История агитационной литературы — это история общественного развития. Расцвет её главным образом падает на эпохи социальных катастроф, революционных взрывов. В революцию 1789, которая переместила центр тяжести общественной жизни из Версаля в Париж, из двора в салоны, на улицы, в кофейни и народные собрания, — газеты, памфлеты и речи составляли литературу эпохи — как указывает Лафарг (Lafargue P., «Die Legende von Victor Hugo», сб. «Искусство и литература в марксистском освещении», ч. 2).

Но агитационная литература создаётся и в другие времена. Первый в России — «Герцен развернул революционную агитацию (он издавал за границей бесцензурную политическую газету „Колокол“). Её подхватили… — разночинцы, начиная с Н. Г. Чернышевского и кончая героями „Народной воли“» (В. И. Ленин, Памяти Герцена, Собр. сочин., т. XII, ч. 1, М., 1925).

Крупным агитатором 1870-х гг. был анархист Бакунин, который в одной из своих прокламаций призывал «идти в народ». В 1897 выходит журнал «Новое слово», который впервые ведёт марксистскую агитацию. Среди агитационных марксистских произведений 1900-х гг. особо выделяется издававшийся за границей журнал «Искра» во главе с Лениным и Плехановым. Канун революции 1905 знаменуется выходом ряда брошюр и листовок, призывающих к всеобщей политической забастовке.

В 1905 издаётся первая легальная большевистская газета «Новая жизнь» при участии В. И. Ленина. В последующие годы создаются многочисленные образцы литературы черносотенцев.

Следующий рост агитационной литературы, как легальной, так и нелегальной, отмечен после ленского расстрела рабочих (4 апреля 1911). Среди легальной выделяется большевистская «Правда».

В разгар войны 1914—1918 в России, как и в других воюющих странах, выпускается в обилии военно-патриотическая литература, свою агитацию продолжают и большевики, например, издан «Манифест — воззвание к рабочим всего мира Циммервальдской конференции», происходившей 5 сентября 1915.

По мере приближения Февральской революции, а затем Октябрьской — усиливается распространение агитационной литературы на фронте. Периодические издания на оккупированной территории СССР в годы Великой Отечественной войны были практически полностью агитационной литературой.





Нехудожественная агитационная литература

После Октябрьского переворота почти вся нехудожественная литература, начиная от декретов народных комиссаров и кончая книгой В. И. Ленина «Государство и революция», может быть причислена к агитационной литературе, она вся — призыв к революционному действию. Широкому размаху агитационной литературы способствовало то, что для её распространения были использованы агитпункты и агитпоезда и пароходы, которые развозили её по всей стране и по окопам фронтов.

Лаконически их выражала наиболее динамическая форма агитационной литературы — лозунги текущих кампаний.

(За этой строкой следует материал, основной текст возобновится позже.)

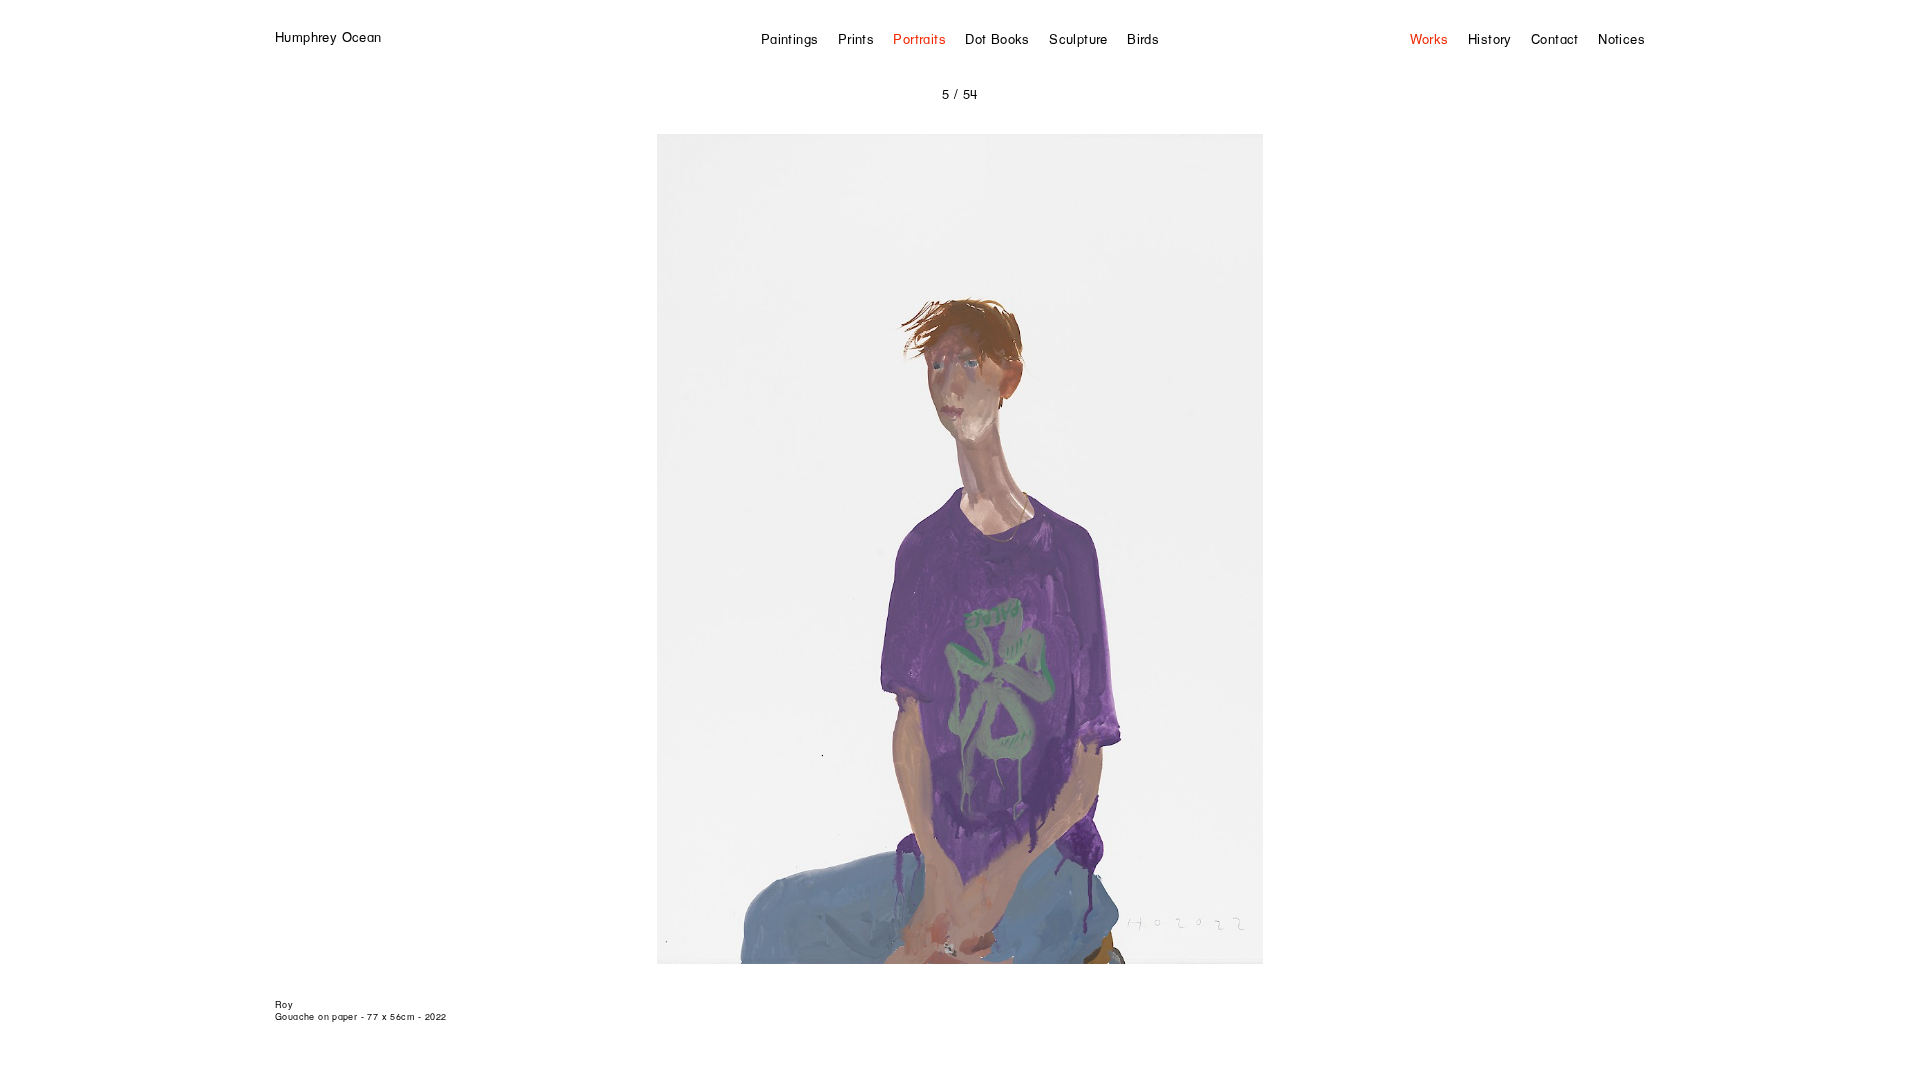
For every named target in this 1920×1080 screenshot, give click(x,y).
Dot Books (997, 39)
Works (1429, 39)
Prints (856, 39)
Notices (1621, 39)
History (1490, 39)
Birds (1143, 39)
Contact (1555, 39)
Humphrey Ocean (328, 37)
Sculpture (1078, 39)
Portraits (919, 39)
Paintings (790, 39)
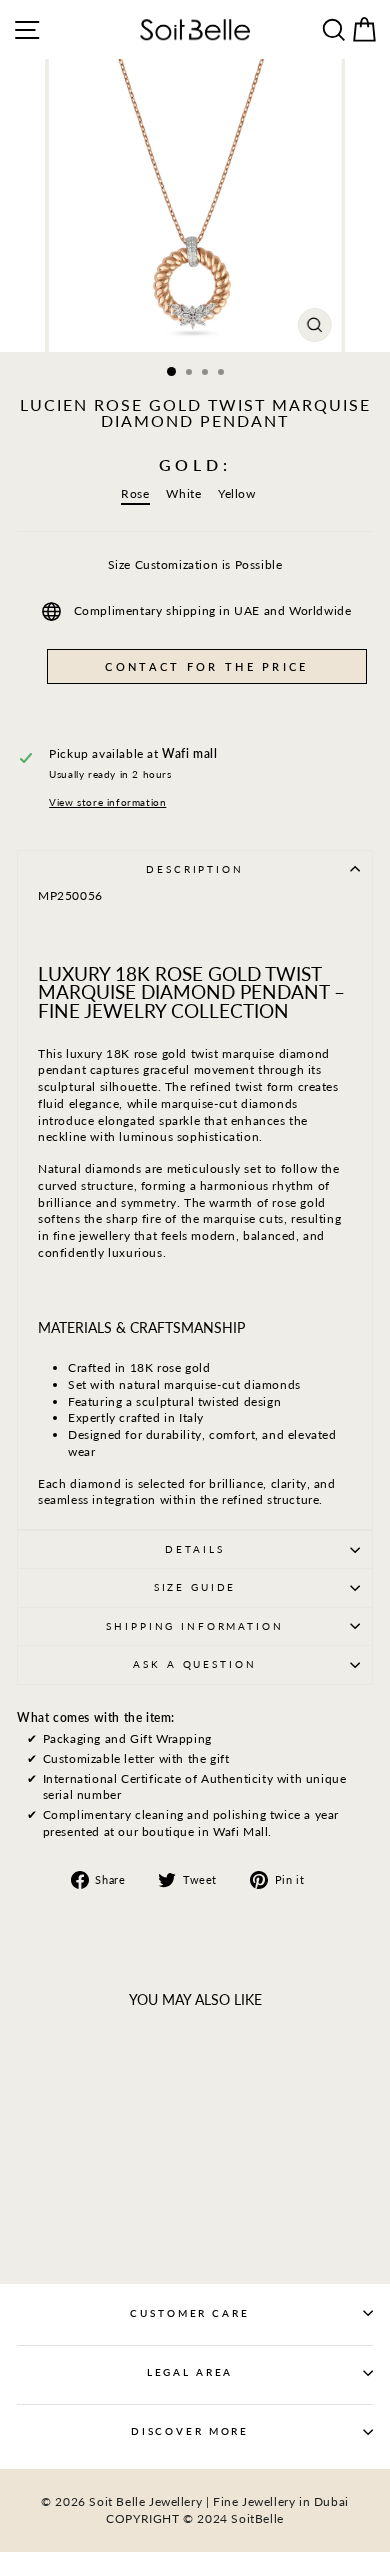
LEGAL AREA (190, 2372)
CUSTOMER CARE (189, 2313)
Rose (135, 493)
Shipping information (194, 1626)
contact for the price (206, 666)
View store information (107, 802)
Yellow (237, 493)
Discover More (190, 2431)
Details (194, 1549)
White (183, 493)
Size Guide (195, 1587)
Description (195, 869)
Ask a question (194, 1664)
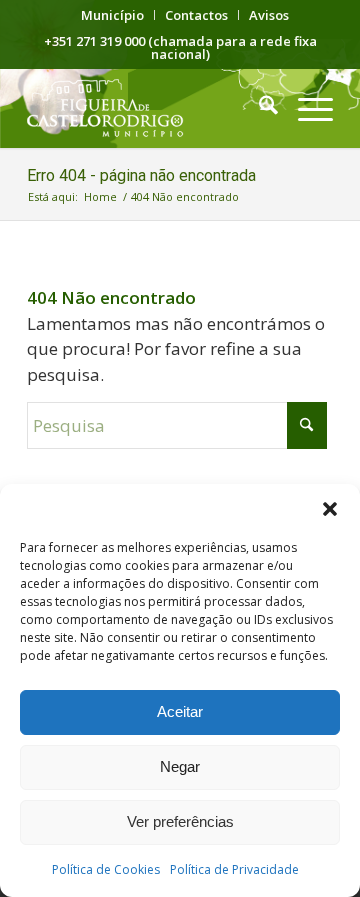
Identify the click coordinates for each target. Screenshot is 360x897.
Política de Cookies (106, 869)
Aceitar (180, 711)
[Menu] (305, 108)
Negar (180, 766)
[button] (330, 509)
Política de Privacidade (234, 869)
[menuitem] (113, 15)
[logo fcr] (149, 108)
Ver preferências (180, 821)
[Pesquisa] (258, 108)
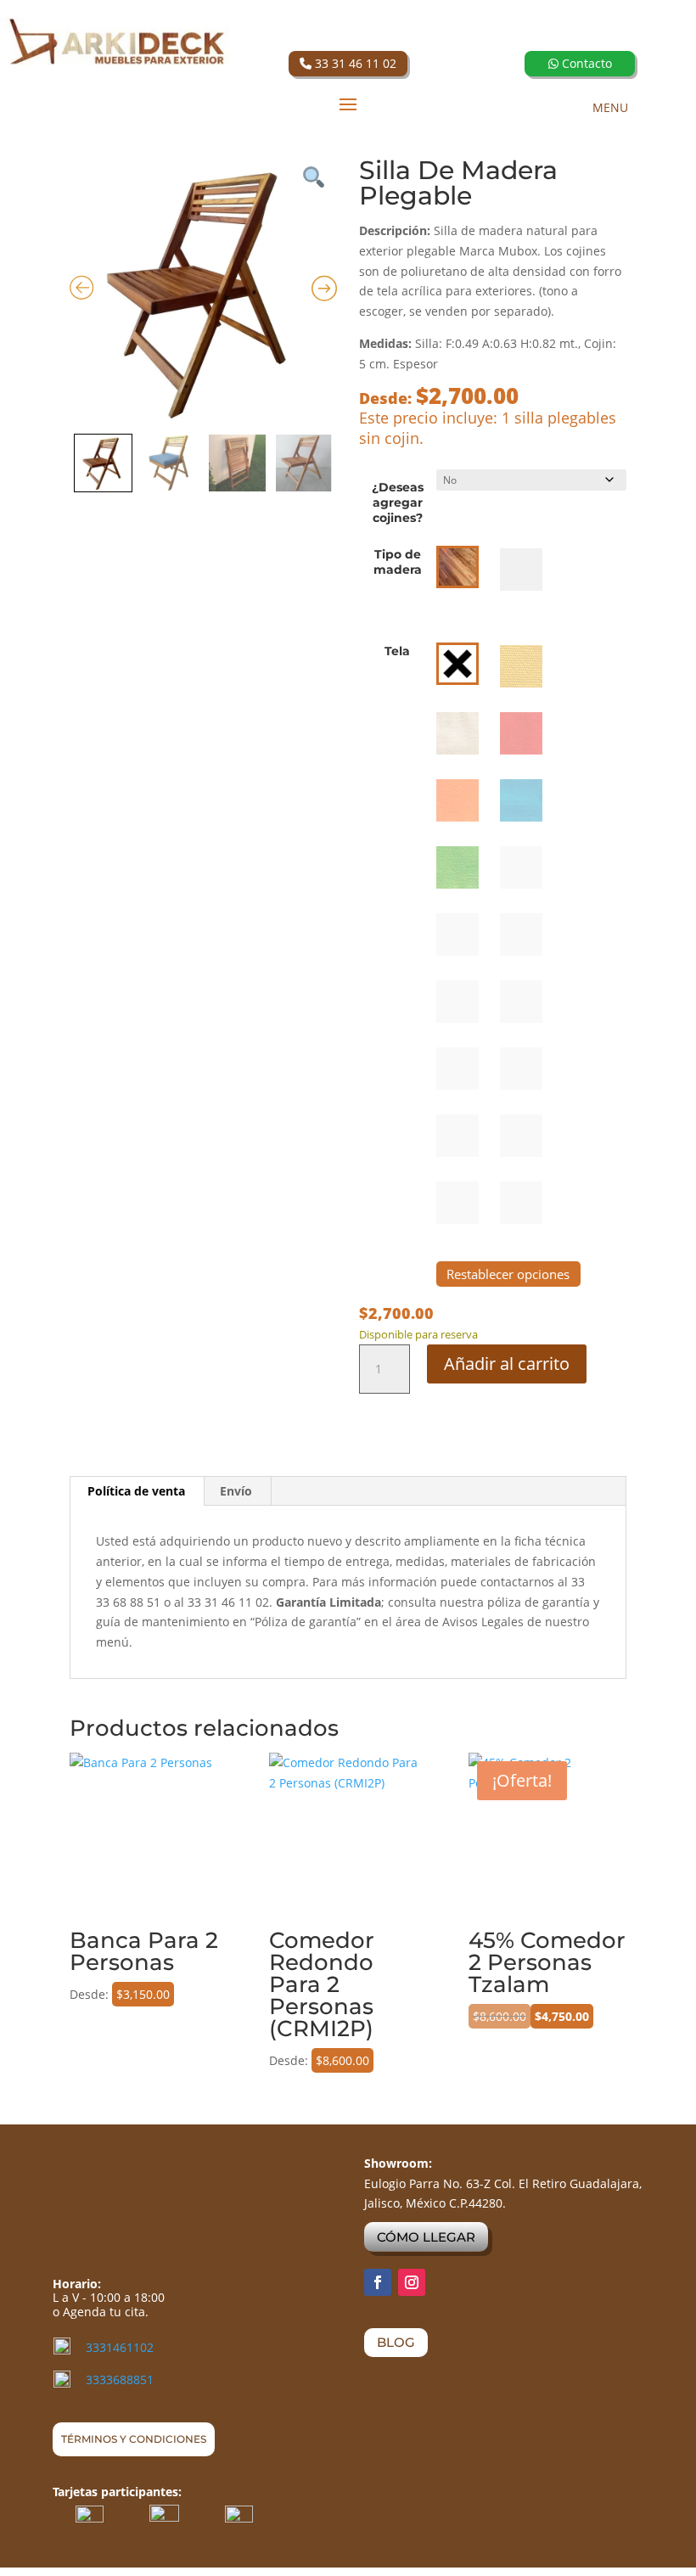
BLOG (396, 2342)
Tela (397, 651)
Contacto (585, 63)
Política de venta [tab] (136, 1491)
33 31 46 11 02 (354, 63)
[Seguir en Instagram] (411, 2282)
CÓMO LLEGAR (426, 2237)
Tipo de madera (397, 562)
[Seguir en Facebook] (377, 2282)
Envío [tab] (236, 1491)
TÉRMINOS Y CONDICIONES (133, 2439)
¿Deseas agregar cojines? (398, 502)
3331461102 (120, 2347)
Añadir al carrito (507, 1363)
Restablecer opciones (508, 1274)
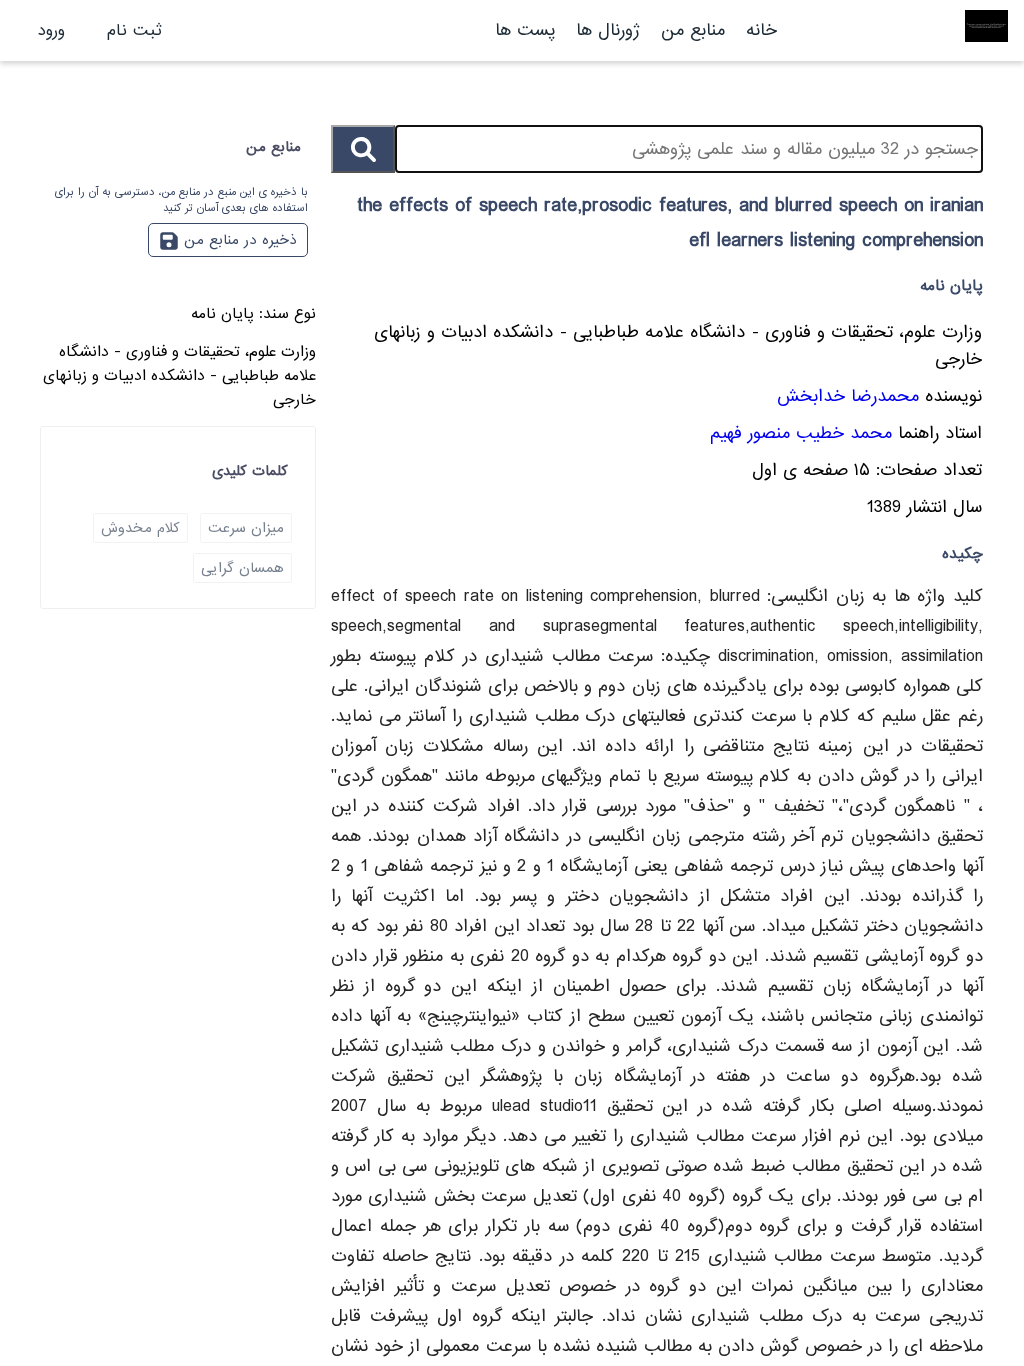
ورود (51, 30)
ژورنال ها (608, 30)
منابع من (690, 30)
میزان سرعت (246, 528)
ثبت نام (134, 30)
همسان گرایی (242, 568)
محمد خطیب (844, 433)
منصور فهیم (750, 433)
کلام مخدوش (140, 528)
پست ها (525, 30)
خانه (761, 30)
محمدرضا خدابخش (848, 396)
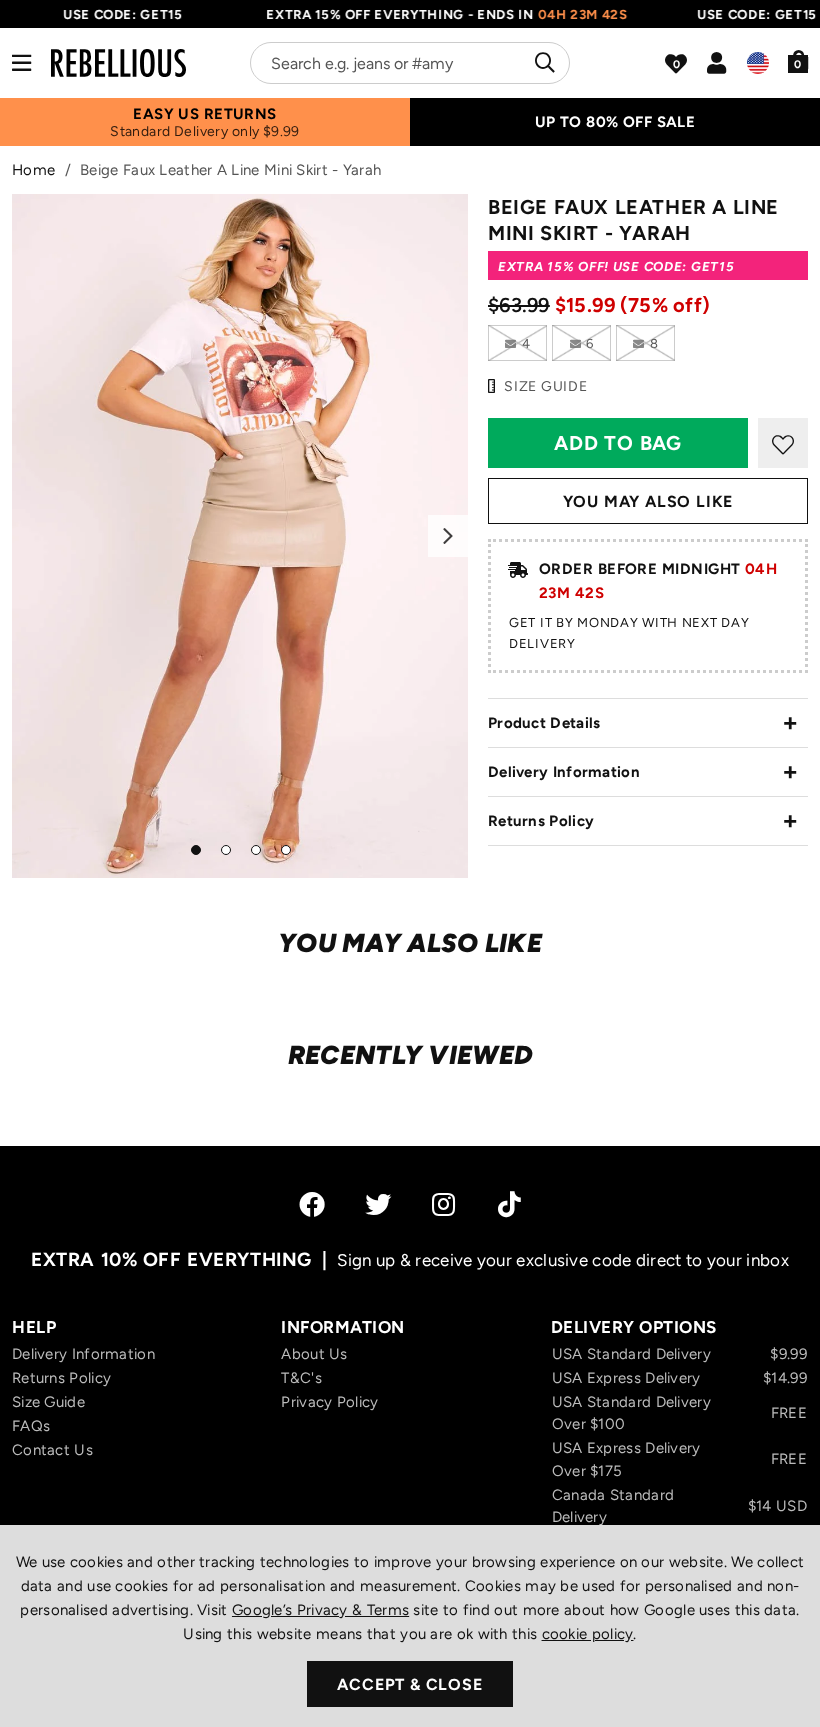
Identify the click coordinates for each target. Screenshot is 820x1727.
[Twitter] (378, 1204)
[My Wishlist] (676, 64)
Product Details (544, 723)
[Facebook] (312, 1204)
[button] (798, 61)
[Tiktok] (509, 1204)
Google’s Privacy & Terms (320, 1610)
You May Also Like (648, 501)
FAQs (31, 1426)
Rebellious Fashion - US (118, 63)
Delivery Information (564, 772)
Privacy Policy (329, 1402)
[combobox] (410, 63)
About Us (314, 1354)
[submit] (542, 63)
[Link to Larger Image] (240, 536)
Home (33, 170)
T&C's (301, 1378)
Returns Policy (541, 821)
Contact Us (52, 1450)
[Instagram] (445, 1204)
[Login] (716, 63)
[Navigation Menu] (21, 63)
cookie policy (588, 1634)
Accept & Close (409, 1684)
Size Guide (48, 1402)
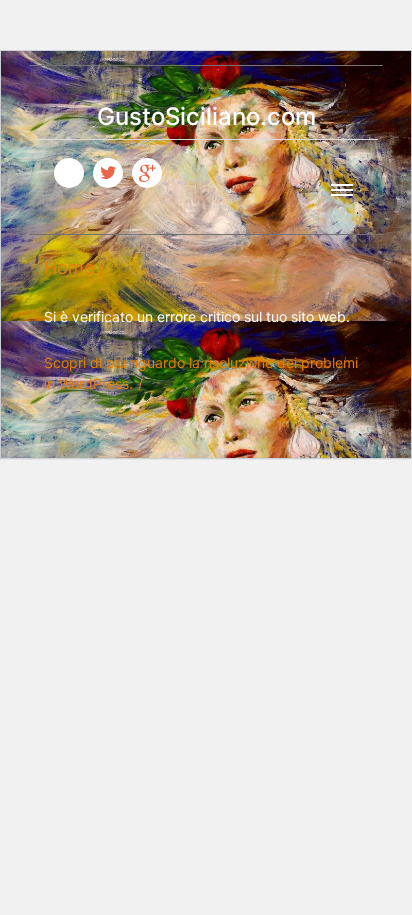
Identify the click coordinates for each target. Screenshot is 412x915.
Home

В это время в странах Запада также издавалась агитационная литература, как патриотического содержания (в связи с продолжающейся войной), так и коммунистического, социал-демократического и прочего, например, «Коммунистический манифест» в котором содержался известный лозунг — «Пролетарии всех стран, соединяйтесь!».

Из нехудожественной агитационной литературе, выделяется литература, которая хотя и не была агитационной в собственном смысле этого слова, но сыграла агитационную роль. В России это знаменитое письмо В. Г. Белинского к Н. В. Гоголю (за чтением этого письма были арестованы петрашевцы, и 23 из них, в том числе и Ф. М. Достоевский, были приговорены к смертной казни). Белинский под видом эстетической критики касался общественных вопросов, и суд его над литературным произведением бывал часто приговором над действительностью. Эти приговоры косвенно агитировали, звали к борьбе.

В Германии Берне и Г. Гейне проводили свои политические взгляды под видом театральных рецензий . «Во Франции для просветителей XVIII века литература, — как указывает В. М. Фриче, — имела не самодовлеющее значение, а была не более как орудием пропаганды, средством борьбы против феодального порядка и средством распространения нового буржуазного мировоззрения. Поэзия, роман, драма, лирика превратились под их пером в публицистику» (Фриче В. М., «Очерк развития западно-европейской литературы», М. — Л.).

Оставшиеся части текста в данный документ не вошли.